Instructions for the task: Output each line of the listing below as a string in a JSON array, skipping blank lines and leaving out the pictures.

Extracted listing:
— begin —

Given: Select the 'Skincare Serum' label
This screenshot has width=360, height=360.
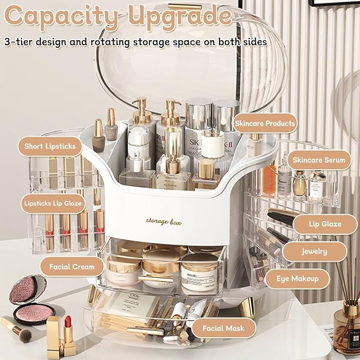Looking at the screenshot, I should click(x=319, y=160).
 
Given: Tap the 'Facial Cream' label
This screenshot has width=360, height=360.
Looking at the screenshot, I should click(x=72, y=266).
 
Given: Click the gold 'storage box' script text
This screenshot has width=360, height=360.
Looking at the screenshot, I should click(x=163, y=222).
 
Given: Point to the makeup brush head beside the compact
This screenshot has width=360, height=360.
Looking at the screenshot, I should click(x=24, y=333).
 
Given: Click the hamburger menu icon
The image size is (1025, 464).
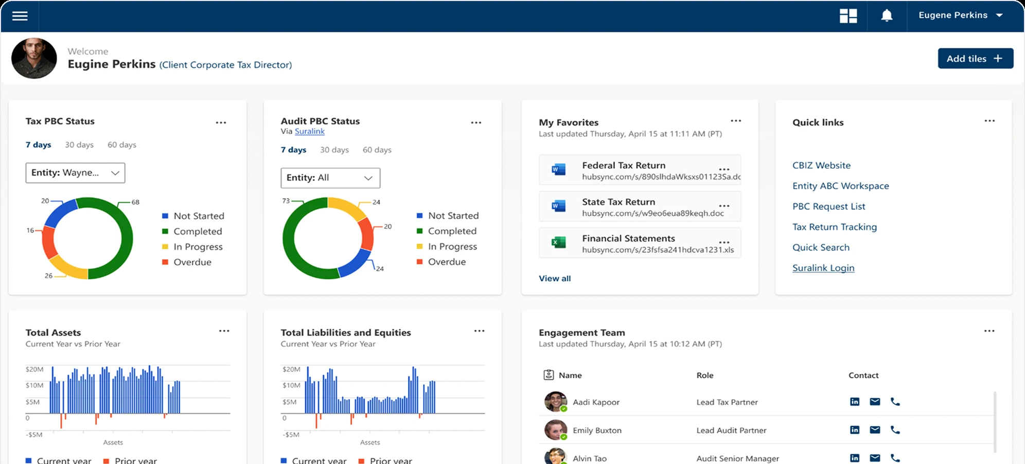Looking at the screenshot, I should [20, 16].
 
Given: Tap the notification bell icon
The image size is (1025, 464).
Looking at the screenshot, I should [887, 16].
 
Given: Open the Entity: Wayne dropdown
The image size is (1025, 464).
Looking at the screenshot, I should [75, 173].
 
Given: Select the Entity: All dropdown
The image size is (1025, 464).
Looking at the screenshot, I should [330, 178].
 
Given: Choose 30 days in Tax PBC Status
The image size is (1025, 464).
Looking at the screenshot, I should [79, 145].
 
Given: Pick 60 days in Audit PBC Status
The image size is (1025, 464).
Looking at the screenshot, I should [377, 150].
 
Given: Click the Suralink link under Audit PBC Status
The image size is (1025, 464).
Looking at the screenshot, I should [310, 131].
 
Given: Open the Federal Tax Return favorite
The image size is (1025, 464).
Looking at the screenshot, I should [624, 166].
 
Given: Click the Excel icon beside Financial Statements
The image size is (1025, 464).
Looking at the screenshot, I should [558, 242].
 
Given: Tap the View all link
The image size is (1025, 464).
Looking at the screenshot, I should [555, 278].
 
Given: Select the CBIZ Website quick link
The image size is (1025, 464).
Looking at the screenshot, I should [821, 166].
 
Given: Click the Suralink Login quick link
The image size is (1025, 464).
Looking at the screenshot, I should [823, 268].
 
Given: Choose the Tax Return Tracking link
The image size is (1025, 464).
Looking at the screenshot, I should [835, 227].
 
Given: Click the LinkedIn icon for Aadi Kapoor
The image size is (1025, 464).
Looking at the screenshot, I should [855, 402].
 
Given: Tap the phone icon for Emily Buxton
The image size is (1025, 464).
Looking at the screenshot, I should [895, 430].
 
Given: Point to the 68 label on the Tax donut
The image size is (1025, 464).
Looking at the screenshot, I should [135, 202].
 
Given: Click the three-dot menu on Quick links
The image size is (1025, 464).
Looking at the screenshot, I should [989, 121].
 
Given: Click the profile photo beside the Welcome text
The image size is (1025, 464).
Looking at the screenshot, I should [34, 58].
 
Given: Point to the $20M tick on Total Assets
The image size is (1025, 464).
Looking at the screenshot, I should [34, 369].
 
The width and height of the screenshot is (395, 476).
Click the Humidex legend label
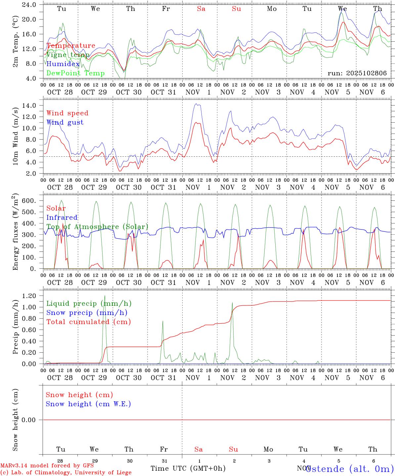tap(63, 64)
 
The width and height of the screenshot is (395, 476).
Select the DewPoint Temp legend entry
tap(75, 73)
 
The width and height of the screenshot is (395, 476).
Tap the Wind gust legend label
tap(65, 122)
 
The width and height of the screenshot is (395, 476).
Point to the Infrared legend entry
tap(62, 218)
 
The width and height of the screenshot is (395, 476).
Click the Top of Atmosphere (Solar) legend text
tap(97, 227)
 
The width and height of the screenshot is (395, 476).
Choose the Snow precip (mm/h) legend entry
tap(87, 313)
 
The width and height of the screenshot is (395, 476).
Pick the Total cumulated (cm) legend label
tap(88, 322)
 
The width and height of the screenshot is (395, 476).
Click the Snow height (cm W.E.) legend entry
tap(88, 404)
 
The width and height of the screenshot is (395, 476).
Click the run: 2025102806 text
tap(357, 73)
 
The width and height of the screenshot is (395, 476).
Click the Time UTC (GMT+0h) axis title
tap(188, 468)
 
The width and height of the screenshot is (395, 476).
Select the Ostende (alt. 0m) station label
tap(349, 469)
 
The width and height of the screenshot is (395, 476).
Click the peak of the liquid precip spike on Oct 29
tap(105, 296)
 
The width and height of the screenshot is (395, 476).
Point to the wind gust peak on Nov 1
tap(197, 104)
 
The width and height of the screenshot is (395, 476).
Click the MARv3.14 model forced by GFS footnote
tap(47, 465)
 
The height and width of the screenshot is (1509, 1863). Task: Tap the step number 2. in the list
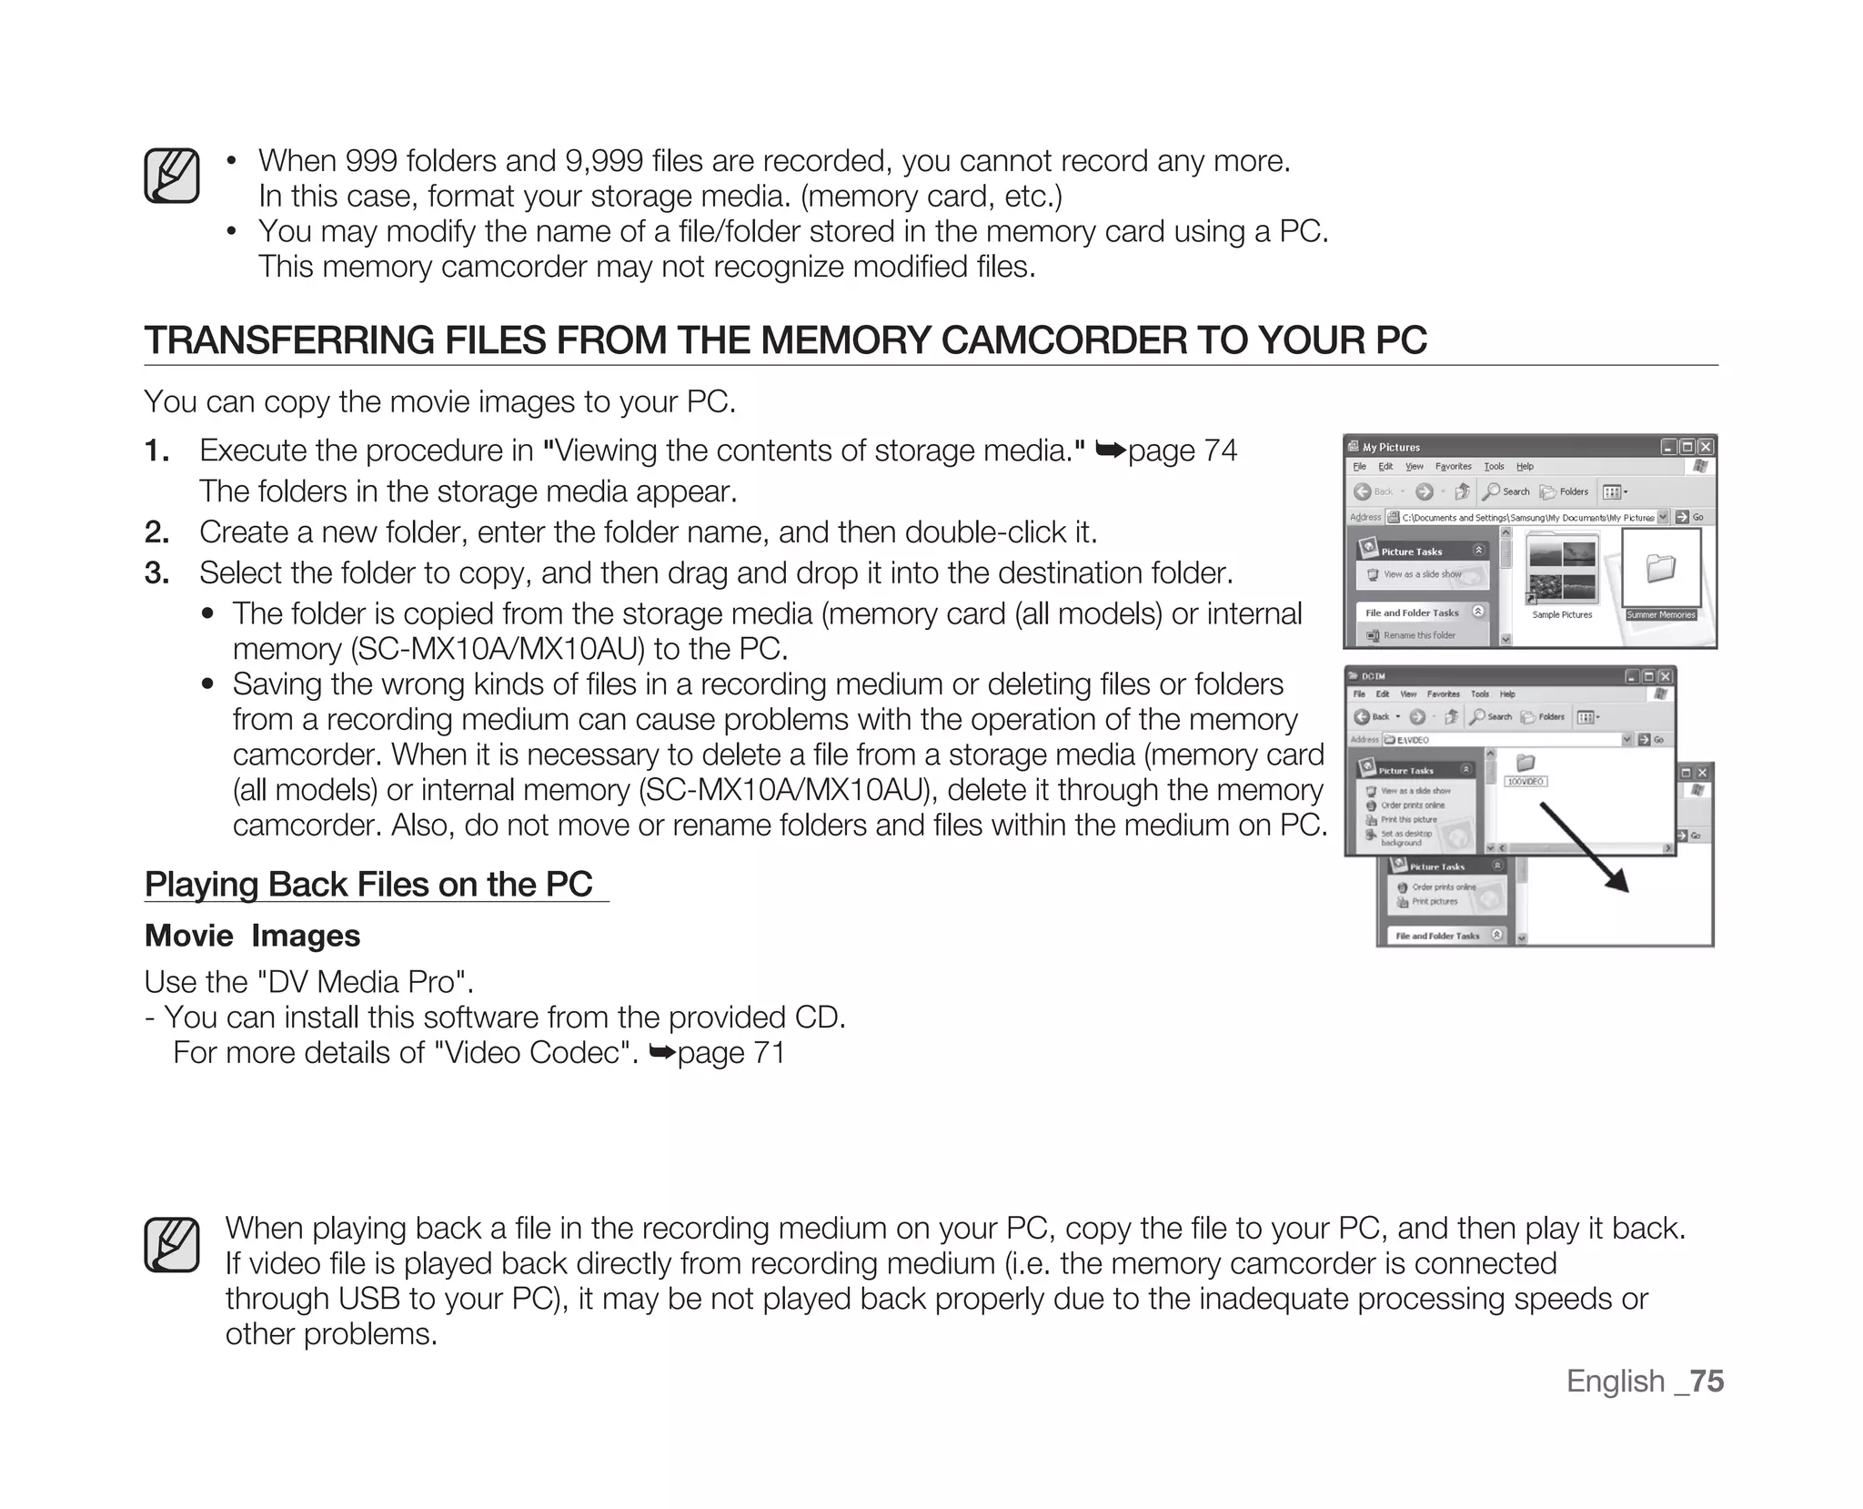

— end —

Output for this exercise:
[
  "Given: Select the 'Skincare Serum' label",
  "This screenshot has width=360, height=360.",
  "Looking at the screenshot, I should click(x=319, y=160).",
  "Given: Tap the 'Facial Cream' label",
  "This screenshot has width=360, height=360.",
  "Looking at the screenshot, I should click(x=72, y=266).",
  "Given: Click the gold 'storage box' script text",
  "This screenshot has width=360, height=360.",
  "Looking at the screenshot, I should click(x=163, y=222).",
  "Given: Point to the makeup brush head beside the compact",
  "This screenshot has width=360, height=360.",
  "Looking at the screenshot, I should click(x=24, y=333).",
  "Given: Click the hamburger menu icon",
  "The image size is (1025, 464).",
  "Looking at the screenshot, I should [20, 16].",
  "Given: Tap the notification bell icon",
  "The image size is (1025, 464).",
  "Looking at the screenshot, I should [887, 16].",
  "Given: Open the Entity: Wayne dropdown",
  "The image size is (1025, 464).",
  "Looking at the screenshot, I should [75, 173].",
  "Given: Select the Entity: All dropdown",
  "The image size is (1025, 464).",
  "Looking at the screenshot, I should [330, 178].",
  "Given: Choose 30 days in Tax PBC Status",
  "The image size is (1025, 464).",
  "Looking at the screenshot, I should [79, 145].",
  "Given: Pick 60 days in Audit PBC Status",
  "The image size is (1025, 464).",
  "Looking at the screenshot, I should [377, 150].",
  "Given: Click the Suralink link under Audit PBC Status",
  "The image size is (1025, 464).",
  "Looking at the screenshot, I should [310, 131].",
  "Given: Open the Federal Tax Return favorite",
  "The image size is (1025, 464).",
  "Looking at the screenshot, I should [624, 166].",
  "Given: Click the Excel icon beside Financial Statements",
  "The image size is (1025, 464).",
  "Looking at the screenshot, I should [558, 242].",
  "Given: Tap the View all link",
  "The image size is (1025, 464).",
  "Looking at the screenshot, I should [555, 278].",
  "Given: Select the CBIZ Website quick link",
  "The image size is (1025, 464).",
  "Looking at the screenshot, I should [821, 166].",
  "Given: Click the Suralink Login quick link",
  "The image size is (1025, 464).",
  "Looking at the screenshot, I should [823, 268].",
  "Given: Choose the Tax Return Tracking link",
  "The image size is (1025, 464).",
  "Looking at the screenshot, I should [835, 227].",
  "Given: Click the LinkedIn icon for Aadi Kapoor",
  "The image size is (1025, 464).",
  "Looking at the screenshot, I should [855, 402].",
  "Given: Tap the phone icon for Emily Buxton",
  "The image size is (1025, 464).",
  "Looking at the screenshot, I should [895, 430].",
  "Given: Point to the 68 label on the Tax donut",
  "The image size is (1025, 464).",
  "Looking at the screenshot, I should [135, 202].",
  "Given: Click the three-dot menu on Quick links",
  "The image size is (1025, 464).",
  "Looking at the screenshot, I should [989, 121].",
  "Given: Click the profile photo beside the Welcome text",
  "The image size is (1025, 464).",
  "Looking at the screenshot, I should [34, 58].",
  "Given: Point to the $20M tick on Total Assets",
  "The image size is (1025, 464).",
  "Looking at the screenshot, I should [34, 369].",
  "The width and height of the screenshot is (395, 476).",
  "Click the Humidex legend label",
  "tap(63, 64)",
  "The width and height of the screenshot is (395, 476).",
  "Select the DewPoint Temp legend entry",
  "tap(75, 73)",
  "The width and height of the screenshot is (395, 476).",
  "Tap the Wind gust legend label",
  "tap(65, 122)",
  "The width and height of the screenshot is (395, 476).",
  "Point to the Infrared legend entry",
  "tap(62, 218)",
  "The width and height of the screenshot is (395, 476).",
  "Click the Top of Atmosphere (Solar) legend text",
  "tap(97, 227)",
  "The width and height of the screenshot is (395, 476).",
  "Choose the Snow precip (mm/h) legend entry",
  "tap(87, 313)",
  "The width and height of the screenshot is (395, 476).",
  "Pick the Total cumulated (cm) legend label",
  "tap(88, 322)",
  "The width and height of the screenshot is (395, 476).",
  "Click the Snow height (cm W.E.) legend entry",
  "tap(88, 404)",
  "The width and height of the screenshot is (395, 476).",
  "Click the run: 2025102806 text",
  "tap(357, 73)",
  "The width and height of the screenshot is (395, 476).",
  "Click the Time UTC (GMT+0h) axis title",
  "tap(188, 468)",
  "The width and height of the screenshot is (395, 476).",
  "Select the Ostende (alt. 0m) station label",
  "tap(349, 469)",
  "The width and height of the screenshot is (395, 476).",
  "Click the peak of the liquid precip spike on Oct 29",
  "tap(105, 296)",
  "The width and height of the screenshot is (395, 476).",
  "Point to the wind gust peak on Nov 1",
  "tap(197, 104)",
  "The width and height of the screenshot is (395, 476).",
  "Click the MARv3.14 model forced by GFS footnote",
  "tap(47, 465)",
  "The height and width of the screenshot is (1509, 1863). Task: Tap the step number 2. in the list"
]